▶ Records from a pointing dataset
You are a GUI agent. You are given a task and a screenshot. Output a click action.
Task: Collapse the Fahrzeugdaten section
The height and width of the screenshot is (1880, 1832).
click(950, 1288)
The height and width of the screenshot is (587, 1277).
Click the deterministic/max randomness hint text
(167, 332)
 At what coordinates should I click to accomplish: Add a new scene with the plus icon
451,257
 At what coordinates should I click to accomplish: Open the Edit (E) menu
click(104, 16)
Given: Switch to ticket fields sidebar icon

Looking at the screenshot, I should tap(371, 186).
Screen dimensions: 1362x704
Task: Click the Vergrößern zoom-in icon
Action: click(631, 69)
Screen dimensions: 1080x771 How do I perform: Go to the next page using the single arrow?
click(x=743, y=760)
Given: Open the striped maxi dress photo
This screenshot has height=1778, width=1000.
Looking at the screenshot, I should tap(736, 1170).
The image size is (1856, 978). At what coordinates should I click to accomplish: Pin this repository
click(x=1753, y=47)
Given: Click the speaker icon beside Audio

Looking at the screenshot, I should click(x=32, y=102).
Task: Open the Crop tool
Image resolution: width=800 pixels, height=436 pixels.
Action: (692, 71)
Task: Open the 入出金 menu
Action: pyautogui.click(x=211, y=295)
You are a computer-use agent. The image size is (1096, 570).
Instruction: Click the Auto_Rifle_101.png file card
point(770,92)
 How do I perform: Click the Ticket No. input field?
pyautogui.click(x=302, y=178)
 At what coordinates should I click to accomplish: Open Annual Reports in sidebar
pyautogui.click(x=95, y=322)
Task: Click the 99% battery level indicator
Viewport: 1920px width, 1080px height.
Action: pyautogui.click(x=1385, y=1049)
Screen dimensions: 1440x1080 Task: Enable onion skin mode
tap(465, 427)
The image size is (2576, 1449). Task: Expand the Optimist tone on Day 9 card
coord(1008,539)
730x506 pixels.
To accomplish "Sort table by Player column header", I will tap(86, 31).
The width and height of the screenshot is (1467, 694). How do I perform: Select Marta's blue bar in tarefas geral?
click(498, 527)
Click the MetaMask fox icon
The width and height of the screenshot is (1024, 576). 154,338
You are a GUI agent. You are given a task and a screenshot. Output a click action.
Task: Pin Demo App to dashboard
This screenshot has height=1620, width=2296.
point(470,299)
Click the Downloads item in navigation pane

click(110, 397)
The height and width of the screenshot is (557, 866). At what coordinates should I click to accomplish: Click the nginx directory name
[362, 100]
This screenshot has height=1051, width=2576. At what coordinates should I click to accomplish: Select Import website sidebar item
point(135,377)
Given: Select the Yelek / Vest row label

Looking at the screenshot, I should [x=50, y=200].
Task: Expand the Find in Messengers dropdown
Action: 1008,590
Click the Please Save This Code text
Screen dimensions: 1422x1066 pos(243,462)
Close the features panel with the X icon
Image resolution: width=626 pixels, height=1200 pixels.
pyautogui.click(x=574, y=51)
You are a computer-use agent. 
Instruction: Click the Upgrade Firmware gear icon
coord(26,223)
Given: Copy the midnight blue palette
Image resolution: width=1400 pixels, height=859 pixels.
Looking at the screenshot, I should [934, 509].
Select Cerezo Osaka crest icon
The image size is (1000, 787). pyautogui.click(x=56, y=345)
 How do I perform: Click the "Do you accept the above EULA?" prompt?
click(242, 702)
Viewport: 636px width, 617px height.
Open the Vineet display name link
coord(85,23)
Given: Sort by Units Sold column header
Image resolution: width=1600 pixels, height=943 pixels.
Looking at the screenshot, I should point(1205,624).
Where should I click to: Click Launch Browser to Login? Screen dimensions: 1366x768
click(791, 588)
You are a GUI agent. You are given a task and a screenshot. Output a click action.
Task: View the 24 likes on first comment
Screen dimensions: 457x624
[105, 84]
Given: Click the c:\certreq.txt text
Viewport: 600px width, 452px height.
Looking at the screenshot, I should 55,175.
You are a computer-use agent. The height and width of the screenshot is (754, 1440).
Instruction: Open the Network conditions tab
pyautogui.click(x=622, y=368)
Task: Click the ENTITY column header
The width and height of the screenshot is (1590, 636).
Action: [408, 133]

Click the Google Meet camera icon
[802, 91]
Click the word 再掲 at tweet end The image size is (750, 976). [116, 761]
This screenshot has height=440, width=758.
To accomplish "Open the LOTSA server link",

▶ Required work
Show each line of the listing above that contains the word "blue".

▶ Task response
The width and height of the screenshot is (1467, 694). How do I perform: Select Marta's blue bar in tarefas geral?
Given: Copy the midnight blue palette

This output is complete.